The Real Problems with Nuclear Power

When they work the way they’re supposed to, nuclear power plants are very impressive.  They don’t pollute the air, don’t create greenhouse gases, require virtually no fuel, can fit in a fairly small space, and like to run flat out all the time.  They put less radiation into the atmosphere than coal and produce vastly smaller quantities of waste.  Their primary problem, when operating as designed, is the large amount of heat that must be removed from the process.
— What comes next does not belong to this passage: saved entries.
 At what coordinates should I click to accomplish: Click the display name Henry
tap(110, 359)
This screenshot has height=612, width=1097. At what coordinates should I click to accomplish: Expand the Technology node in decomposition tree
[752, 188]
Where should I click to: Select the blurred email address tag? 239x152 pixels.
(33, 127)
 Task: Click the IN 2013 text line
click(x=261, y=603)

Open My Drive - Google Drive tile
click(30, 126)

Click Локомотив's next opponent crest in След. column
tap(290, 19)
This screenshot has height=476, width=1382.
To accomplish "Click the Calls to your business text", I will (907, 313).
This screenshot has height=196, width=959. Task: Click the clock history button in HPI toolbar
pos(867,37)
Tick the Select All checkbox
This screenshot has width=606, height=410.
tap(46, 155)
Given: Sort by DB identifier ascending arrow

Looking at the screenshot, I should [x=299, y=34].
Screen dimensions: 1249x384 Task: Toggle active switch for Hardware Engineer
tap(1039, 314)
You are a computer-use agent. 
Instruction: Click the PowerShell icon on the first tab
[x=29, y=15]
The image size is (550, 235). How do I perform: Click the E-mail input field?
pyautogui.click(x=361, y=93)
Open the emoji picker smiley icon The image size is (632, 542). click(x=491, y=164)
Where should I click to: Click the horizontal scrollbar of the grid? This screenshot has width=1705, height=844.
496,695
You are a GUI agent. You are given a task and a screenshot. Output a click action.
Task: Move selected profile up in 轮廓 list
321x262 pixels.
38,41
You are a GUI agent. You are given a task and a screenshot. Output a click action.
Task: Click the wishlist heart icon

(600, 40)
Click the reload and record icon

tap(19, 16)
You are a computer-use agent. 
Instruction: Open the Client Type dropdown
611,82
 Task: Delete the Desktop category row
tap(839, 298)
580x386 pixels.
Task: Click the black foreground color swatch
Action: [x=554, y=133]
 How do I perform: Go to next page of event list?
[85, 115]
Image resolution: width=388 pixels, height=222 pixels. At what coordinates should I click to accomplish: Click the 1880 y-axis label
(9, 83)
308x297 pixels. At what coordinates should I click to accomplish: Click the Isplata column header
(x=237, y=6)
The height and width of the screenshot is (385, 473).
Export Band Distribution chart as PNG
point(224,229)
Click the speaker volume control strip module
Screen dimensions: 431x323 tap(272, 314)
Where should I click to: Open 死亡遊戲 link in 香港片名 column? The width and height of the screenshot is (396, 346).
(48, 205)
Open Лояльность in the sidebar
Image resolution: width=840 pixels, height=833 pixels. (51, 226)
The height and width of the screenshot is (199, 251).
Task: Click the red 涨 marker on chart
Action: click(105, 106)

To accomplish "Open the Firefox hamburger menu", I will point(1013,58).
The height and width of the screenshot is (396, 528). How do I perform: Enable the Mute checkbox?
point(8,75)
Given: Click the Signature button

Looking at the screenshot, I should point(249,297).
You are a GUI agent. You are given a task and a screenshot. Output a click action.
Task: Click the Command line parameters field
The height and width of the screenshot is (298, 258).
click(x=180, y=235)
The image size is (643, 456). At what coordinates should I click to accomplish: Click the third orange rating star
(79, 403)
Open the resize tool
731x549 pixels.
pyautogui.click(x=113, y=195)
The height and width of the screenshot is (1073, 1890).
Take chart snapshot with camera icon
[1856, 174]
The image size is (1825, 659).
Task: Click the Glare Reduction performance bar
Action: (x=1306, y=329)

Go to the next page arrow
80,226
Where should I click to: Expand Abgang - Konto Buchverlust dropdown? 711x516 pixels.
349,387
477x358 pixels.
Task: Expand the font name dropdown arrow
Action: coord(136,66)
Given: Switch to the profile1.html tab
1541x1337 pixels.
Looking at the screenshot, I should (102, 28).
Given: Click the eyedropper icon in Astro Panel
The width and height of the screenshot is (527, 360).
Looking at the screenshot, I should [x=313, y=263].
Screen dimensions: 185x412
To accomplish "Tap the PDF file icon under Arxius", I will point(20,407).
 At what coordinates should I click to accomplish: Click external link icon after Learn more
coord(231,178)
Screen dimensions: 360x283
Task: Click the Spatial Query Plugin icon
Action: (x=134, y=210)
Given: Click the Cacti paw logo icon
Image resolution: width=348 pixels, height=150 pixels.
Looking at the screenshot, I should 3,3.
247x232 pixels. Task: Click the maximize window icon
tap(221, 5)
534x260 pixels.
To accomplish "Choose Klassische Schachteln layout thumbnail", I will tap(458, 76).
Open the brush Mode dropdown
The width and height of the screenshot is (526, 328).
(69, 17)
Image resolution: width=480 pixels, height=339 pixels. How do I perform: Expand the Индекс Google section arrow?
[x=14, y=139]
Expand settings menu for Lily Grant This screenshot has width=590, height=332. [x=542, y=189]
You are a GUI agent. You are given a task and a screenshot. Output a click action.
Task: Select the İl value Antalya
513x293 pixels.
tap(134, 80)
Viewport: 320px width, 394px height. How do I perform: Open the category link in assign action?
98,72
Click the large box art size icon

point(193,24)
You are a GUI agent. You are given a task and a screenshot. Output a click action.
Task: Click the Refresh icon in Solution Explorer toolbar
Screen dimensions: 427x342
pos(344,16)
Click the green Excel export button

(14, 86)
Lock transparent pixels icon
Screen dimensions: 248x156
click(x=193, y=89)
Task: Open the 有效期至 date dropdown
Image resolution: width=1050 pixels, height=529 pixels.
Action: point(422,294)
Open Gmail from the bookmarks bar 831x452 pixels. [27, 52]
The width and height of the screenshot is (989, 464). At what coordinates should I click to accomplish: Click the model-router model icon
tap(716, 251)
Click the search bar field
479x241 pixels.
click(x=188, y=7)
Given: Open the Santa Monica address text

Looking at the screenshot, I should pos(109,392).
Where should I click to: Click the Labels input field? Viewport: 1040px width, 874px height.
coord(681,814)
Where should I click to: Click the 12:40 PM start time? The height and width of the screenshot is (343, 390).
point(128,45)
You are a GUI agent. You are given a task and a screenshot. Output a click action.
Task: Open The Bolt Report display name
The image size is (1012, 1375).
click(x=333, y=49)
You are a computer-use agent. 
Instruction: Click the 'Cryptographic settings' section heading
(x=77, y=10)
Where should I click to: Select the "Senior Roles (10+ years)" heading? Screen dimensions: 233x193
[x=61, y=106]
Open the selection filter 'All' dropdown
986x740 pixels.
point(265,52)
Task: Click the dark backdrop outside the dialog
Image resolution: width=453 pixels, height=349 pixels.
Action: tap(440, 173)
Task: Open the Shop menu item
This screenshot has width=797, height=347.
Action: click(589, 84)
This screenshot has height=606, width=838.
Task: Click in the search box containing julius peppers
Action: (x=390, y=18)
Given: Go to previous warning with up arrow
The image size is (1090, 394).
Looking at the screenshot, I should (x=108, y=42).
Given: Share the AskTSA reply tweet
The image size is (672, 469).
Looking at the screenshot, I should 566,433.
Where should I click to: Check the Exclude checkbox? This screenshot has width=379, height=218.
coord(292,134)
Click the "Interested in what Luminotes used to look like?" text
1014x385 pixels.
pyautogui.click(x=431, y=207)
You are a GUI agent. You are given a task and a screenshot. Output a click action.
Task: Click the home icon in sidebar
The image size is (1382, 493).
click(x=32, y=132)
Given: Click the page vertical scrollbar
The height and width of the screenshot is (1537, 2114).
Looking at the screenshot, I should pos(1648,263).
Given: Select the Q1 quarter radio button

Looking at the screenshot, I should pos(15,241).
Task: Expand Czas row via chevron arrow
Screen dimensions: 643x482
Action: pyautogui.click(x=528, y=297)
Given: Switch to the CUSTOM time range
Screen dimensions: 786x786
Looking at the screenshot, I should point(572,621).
Nuclear plants produce steam at a lower temperature and pressure than generators that rely on combustion can produce.  As a result, more lower temperature heat must be removed from the steam to achieve efficient operation.  That is why nuclear plants have those huge iconic hyperbolic cooling towers, or are located adjacent to bodies of water into which they transfer heat.  The amount of heat they transfer can impact local ecosystems, not to mention the organisms destroyed in pumps and screens as they are sucked through the cooling system.  The US EPA and at least one state (California) are developing regulations to reduce or mitigate the impacts of this once through cooling process.
Another problem with nuclear power is what happens when things aren’t working the way they’re supposed to.  Because of the potential problems when something does go wrong, nuclear power plants are pretty much uninsurable.  Instead, governments legislate liability limits for nuclear plant owners or take responsibility beyond a certain level.  While this has been necessary to make investment in nukes commercially viable, it eliminates or at least mutes signals to engineer changes that would reduce the potential risks associated with something going wrong. 
What about the radioactive waste generated by these plants?  While the “preferred” solution of hauling spent nuclear fuel to a geologically stable location where it can be stored for the thousands of years needed for it to reach safe levels of radioactivity has not come to pass, dry cask storage systems make it possible for a nuclear plant to store all its spent fuel on site in a passively safe manner.  According to the World Nuclear Association[1], worldwide, there are about 270,000 tonnes of used nuclear fuel currently in storage with an additional 12,000 tonnes added annually.  Compare this to the 125 million tons of combustion by-products produced annually by coal power plants in the US.  Nuclear plants could actually store all their spent fuel on site for their entire operating life in containers that can be safely shipped to centralized storage or reprocessing facilities when and if they become available.

The Bottom line

Nuclear energy is an attractive base load generating resource that can produce large amounts of electricity without the pollution problems and global warming impact of plants that rely on combustion of fossil fuels.  Nukes require much less real estate than solar or wind generation and provide a much more predictable energy supply than these intermittent resources.  When the smaller scale, passively safe, factory built nuclear generators currently under development are licensed and become available, they may have an important role to play in our energy future.

Monday, March 21, 2011

Subsidizing Electricity Storage

One of the unique characteristics of the electricity grid is that it epitomizes the concept of just in time delivery.  The amount of electricity generated must exactly equal the amount consumed moment to moment.  Basically, whenever a light switch is turned on a generator somewhere has to increase its generation – ramp up – to provide the needed power.  That’s why we have all these fancy control rooms with computerized map boards like the one shown below.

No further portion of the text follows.